**Work required:**
Nothing but an exact repeat of the data, with pictures removed, belongs in the answer.

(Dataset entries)
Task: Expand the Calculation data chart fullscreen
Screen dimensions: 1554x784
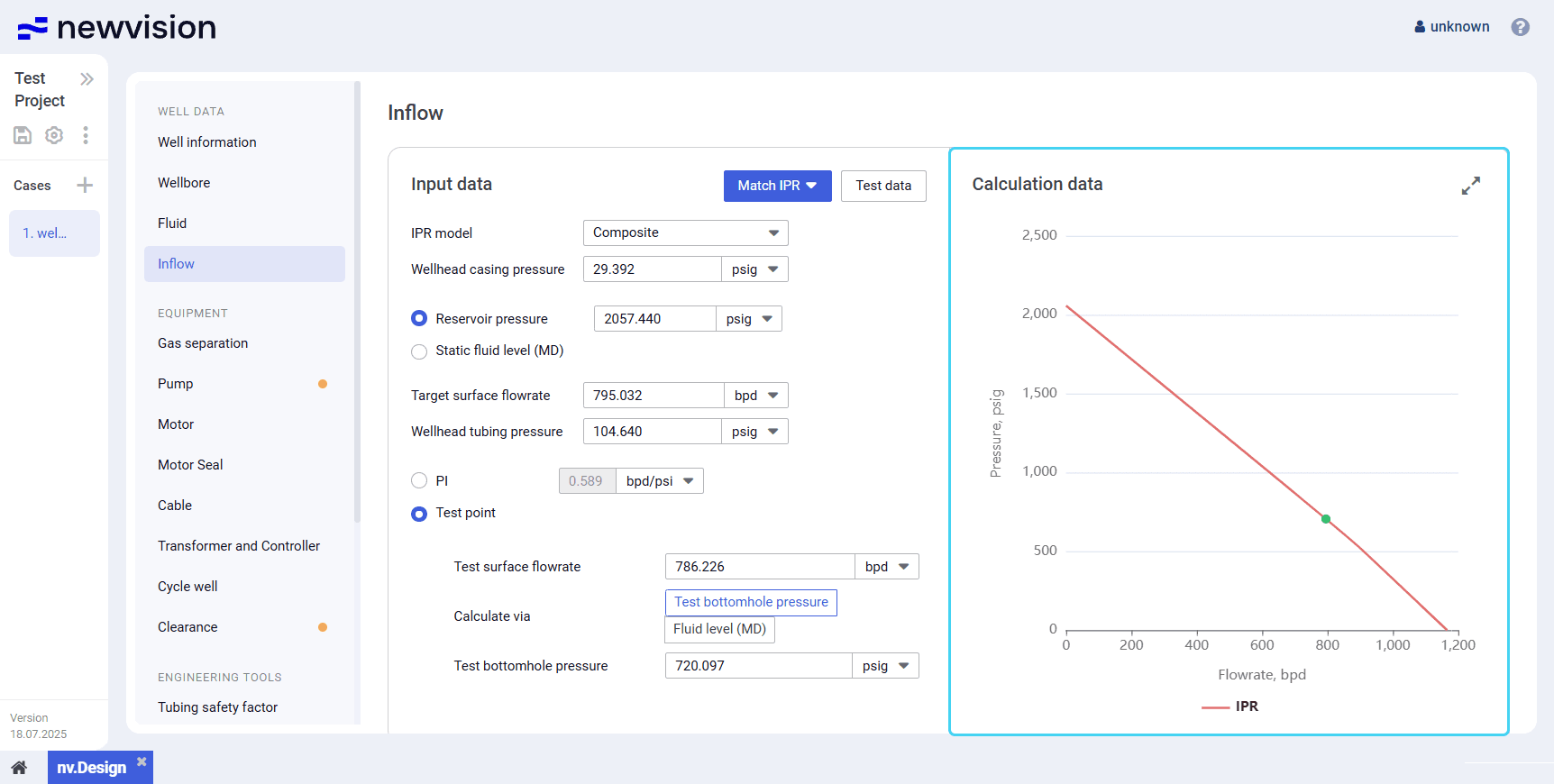Action: 1470,186

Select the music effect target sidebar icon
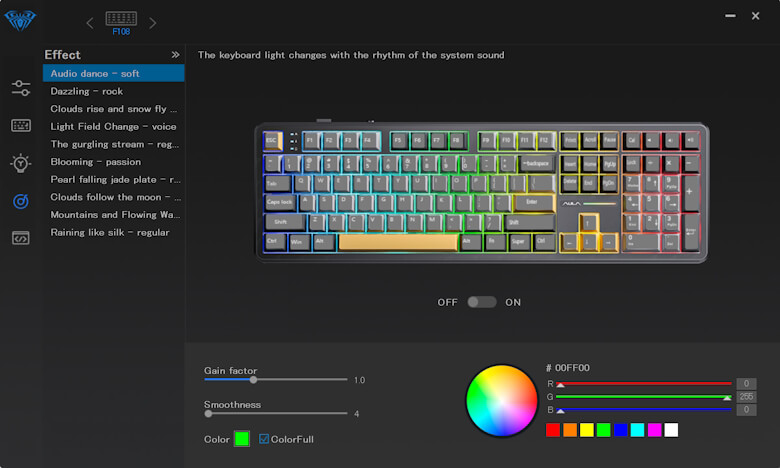click(x=21, y=201)
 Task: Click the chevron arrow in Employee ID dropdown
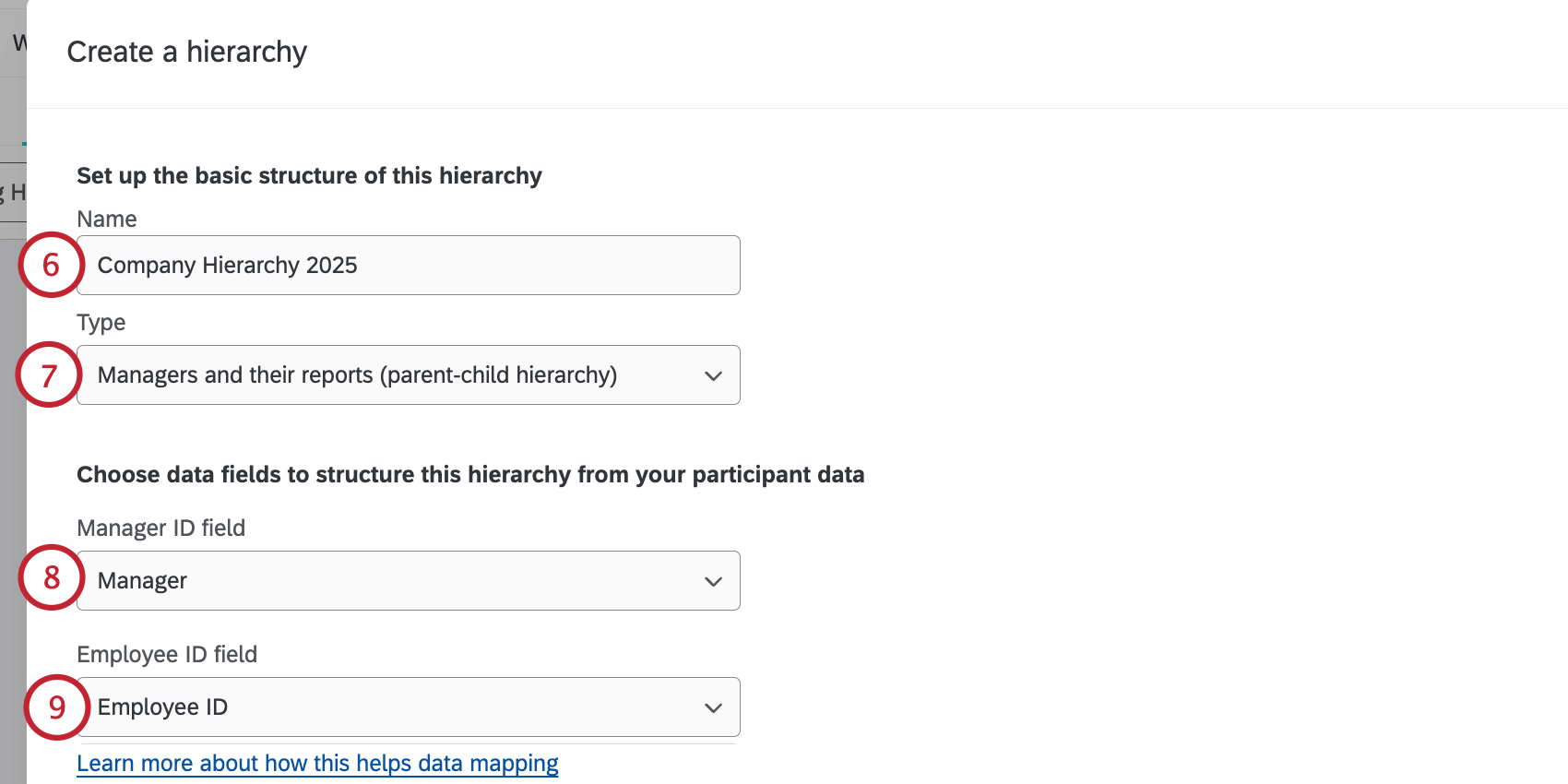[713, 707]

**Result for this task:**
Task: Expand the Calculation data chart fullscreen
Screen dimensions: 1554x784
Action: 1470,186

Select the music effect target sidebar icon
click(x=21, y=201)
 Task: Click the chevron arrow in Employee ID dropdown
[713, 707]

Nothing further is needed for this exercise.